Have a look at the fashion website Reserved (image above). There home pages is a simple grid layout that displays their entire collection in a neat and efficient way.
Avoid placing content randomly on your web page. This can end up with a haphazard look that will turn users away. Instead, use the same layout across all pages. A simple yet effective layout is the grid. Grid based layouts arrange content into sections, rows and columns that align. This creates a balanced look, leading to a better looking website overall.
8) “F” Pattern design
Studies of eye movement across a screen reveal that people scan computer screens in using an “F” pattern. This means a person focuses left to right and top to bottom.
9) Load time
Everybody hates a slow website. Google now ranks faster loading websites higher than their slow loading counterparts. Consider the following tips to ensure your site loads fast:
- Optimising image sizes (50kb for small images and around 100kb for larger images
10) Mobile friendly – mobile is everything today
More than half of all website traffic comes from mobile devices. These devices have varying screen sizes, so it is essential to design your site both for desktop screens and mobile devices.
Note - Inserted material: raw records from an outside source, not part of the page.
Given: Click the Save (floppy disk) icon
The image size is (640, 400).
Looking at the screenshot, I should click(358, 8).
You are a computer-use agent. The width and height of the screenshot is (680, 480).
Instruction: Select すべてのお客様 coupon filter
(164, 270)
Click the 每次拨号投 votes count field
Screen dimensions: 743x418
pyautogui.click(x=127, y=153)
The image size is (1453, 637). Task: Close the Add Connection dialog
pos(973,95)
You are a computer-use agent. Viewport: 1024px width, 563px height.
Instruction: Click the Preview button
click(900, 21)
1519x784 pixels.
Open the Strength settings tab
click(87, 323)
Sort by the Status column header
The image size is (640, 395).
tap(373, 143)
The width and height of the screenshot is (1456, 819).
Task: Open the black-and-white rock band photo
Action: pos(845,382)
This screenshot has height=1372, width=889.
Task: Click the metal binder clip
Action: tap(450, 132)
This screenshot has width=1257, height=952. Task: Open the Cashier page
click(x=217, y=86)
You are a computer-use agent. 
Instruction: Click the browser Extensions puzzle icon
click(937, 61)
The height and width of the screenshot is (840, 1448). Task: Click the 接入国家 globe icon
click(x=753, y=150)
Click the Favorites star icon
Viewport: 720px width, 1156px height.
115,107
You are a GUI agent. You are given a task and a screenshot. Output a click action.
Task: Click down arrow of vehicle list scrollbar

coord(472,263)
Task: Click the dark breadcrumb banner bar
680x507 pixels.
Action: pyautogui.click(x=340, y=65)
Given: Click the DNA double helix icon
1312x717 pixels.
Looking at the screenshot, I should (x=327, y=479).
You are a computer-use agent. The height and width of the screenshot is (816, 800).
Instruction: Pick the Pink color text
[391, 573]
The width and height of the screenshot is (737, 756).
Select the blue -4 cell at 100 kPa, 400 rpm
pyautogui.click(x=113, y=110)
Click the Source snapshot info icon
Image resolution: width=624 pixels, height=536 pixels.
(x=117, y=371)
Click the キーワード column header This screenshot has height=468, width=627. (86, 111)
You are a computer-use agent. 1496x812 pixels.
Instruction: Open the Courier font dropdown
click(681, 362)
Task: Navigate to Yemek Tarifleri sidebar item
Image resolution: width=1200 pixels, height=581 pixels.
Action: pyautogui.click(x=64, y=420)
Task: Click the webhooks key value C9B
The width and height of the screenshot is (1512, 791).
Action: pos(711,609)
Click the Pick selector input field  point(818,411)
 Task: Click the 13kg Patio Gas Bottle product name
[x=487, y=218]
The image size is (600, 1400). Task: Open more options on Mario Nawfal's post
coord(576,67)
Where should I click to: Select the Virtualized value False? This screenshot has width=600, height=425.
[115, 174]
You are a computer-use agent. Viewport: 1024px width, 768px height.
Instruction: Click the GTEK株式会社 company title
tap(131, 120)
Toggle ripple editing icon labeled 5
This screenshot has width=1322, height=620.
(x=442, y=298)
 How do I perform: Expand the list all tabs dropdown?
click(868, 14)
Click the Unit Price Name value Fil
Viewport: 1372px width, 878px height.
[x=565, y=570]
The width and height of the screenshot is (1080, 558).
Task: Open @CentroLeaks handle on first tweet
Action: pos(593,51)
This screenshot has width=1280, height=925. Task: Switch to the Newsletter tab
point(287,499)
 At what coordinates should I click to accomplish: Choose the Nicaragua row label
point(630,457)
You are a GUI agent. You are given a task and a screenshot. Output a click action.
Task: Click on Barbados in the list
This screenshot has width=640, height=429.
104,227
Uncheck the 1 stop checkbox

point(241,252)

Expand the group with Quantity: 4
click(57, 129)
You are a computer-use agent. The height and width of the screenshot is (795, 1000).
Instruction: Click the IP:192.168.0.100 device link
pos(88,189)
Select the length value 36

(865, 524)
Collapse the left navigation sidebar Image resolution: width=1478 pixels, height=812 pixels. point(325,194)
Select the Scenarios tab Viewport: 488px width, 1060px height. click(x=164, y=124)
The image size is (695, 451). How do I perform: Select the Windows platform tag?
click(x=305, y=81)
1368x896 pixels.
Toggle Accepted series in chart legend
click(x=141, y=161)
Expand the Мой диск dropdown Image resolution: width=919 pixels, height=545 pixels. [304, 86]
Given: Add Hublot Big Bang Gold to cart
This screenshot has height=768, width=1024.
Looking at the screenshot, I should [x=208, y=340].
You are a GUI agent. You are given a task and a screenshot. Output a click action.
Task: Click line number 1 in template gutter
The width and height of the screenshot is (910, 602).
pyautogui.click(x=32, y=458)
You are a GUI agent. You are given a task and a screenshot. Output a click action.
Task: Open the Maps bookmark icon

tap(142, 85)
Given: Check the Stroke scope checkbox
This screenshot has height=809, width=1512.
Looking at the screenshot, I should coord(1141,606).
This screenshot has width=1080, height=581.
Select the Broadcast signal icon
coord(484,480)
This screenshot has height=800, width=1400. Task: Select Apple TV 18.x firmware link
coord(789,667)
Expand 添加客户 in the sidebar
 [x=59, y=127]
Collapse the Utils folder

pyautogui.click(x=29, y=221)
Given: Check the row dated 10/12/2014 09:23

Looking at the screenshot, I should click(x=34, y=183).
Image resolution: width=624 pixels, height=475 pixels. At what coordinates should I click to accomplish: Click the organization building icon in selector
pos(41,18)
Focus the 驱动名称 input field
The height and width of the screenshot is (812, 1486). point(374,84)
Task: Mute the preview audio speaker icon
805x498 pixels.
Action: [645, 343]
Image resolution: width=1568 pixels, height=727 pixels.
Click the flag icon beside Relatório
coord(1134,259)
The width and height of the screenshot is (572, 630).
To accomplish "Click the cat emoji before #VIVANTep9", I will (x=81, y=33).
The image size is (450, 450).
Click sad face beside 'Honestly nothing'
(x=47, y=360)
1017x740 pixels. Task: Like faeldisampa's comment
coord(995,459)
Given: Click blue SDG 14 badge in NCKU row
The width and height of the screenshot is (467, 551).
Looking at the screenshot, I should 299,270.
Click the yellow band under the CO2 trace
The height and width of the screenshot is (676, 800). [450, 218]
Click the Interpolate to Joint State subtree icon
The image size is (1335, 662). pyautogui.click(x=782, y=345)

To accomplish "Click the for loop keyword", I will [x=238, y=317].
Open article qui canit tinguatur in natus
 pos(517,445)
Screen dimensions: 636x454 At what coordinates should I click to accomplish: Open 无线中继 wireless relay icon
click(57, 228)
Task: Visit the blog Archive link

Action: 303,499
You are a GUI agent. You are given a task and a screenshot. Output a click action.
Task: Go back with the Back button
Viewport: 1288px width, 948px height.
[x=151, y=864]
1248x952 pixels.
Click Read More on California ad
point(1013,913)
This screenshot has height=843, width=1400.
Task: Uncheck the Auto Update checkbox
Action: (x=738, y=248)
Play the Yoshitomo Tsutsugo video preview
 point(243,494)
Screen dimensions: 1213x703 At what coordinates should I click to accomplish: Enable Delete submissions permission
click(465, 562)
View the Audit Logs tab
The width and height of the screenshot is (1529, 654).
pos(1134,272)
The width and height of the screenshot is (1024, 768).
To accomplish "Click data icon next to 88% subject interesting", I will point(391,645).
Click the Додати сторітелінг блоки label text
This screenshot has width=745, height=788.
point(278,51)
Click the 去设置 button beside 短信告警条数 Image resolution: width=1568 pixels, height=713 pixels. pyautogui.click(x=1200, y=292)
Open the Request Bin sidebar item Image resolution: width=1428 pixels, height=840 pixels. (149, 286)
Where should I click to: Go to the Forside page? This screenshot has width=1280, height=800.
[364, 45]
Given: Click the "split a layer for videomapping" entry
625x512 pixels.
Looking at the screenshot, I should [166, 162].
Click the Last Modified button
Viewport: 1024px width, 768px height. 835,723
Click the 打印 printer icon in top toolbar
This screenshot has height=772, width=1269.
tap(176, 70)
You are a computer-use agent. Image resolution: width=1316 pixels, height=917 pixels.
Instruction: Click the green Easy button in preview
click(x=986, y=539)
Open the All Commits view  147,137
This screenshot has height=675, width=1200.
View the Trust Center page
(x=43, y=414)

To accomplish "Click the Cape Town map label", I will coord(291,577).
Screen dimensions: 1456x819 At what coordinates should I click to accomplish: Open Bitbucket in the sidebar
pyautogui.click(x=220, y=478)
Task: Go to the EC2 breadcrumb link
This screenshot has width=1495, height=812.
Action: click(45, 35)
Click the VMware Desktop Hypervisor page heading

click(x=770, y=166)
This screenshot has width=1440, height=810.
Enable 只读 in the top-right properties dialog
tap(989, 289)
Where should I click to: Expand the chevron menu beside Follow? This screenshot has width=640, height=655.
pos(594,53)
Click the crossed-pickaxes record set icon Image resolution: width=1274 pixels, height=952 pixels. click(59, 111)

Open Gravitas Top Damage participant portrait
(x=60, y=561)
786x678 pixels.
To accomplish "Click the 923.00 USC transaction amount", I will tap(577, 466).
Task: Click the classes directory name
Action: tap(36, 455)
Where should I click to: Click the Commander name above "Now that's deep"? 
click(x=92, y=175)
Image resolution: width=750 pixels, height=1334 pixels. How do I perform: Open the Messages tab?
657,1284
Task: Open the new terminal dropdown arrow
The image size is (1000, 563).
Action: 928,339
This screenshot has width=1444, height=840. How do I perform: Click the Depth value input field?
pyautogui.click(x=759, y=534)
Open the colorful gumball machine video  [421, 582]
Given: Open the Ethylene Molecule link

If you have an older website that is not mobile friendly, your site may be penalized by Google. You have two options:
1. You can redesign your site in a responsive layout. This means your site will adjust to varying screen widths
2. You can invest in a dedicated mobile site. This is a separate website designed specifically for users on mobile devices.
I hope these 10 website design principles will help you to have success online. Each of these points addresses specific user pain points and they can’t be skipped. Your website is the digital equivalent of a physical shop front or ‘bricks and mortar’ store. It takes time and resources to get this right.